The Economy, Trade and Industry Ministry's Agency for Natural Resources and Energy and Tokyo Electric Power Company Holdings Inc. (TEPCO) organized an inspection tour of the utility's accident-hit Fukushima Daiichi nuclear plant for local residents and held round-table discussions on Dec. 7. The event was intended to help dispel uncertainty over the plant's decommissioning as the towns of Okuma and Futaba, which share the hosting of the facility, remain designated as difficult-to-return zones while evacuated residents elsewhere continue their slow return to their hometowns. But participant after participant voiced suspicion over the decommissioning project, questioning if it will really be completed as planned within 40 years. About 30 residents from the two towns who remain evacuated to nearby areas participated in the gathering. They initially inspected the facility, including the buildings that house the Nos. 1-3 nuclear reactors, from which TEPCO is seeking to remove melted nuclear fuel debris, and a massive array of tanks containing contamination-treated water.
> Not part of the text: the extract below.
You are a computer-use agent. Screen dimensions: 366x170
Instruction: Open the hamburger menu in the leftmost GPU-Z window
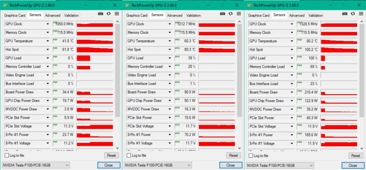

At the meeting later, some participants gave impassioned speeches that brushed aside as "wishful thinking" TEPCO's target for completion of decommissioning work in 30 to 40 years after the 2011 nuclear accident. Others came up with emotional appeals, saying they "would not like to leave the burden on children and grandchildren." Referring to swelling treated water, some residents urged TEPCO to "consider how to deal with it by giving top priority to the interests of residents." Decommissioning work has made headway at the Daiichi plant over the eight years since the nuclear disaster. Now about 96% of the entire plant area is safe enough for people to enter without wearing heavy protective gear such as full-face masks, creating an environment that allowed the residents' tour. But many participants expressed anxiety, saying they "felt unsure" and "were shocked at the sight of the collapsed buildings." 【Photo】 Local residents are briefed by an Economy, Trade and Industry Ministry official (2nd from right) in Tomioka on Dec. 7 after inspecting TEPCO's Fukushima Daiichi nuclear power plant. (Translated by Kyodo News)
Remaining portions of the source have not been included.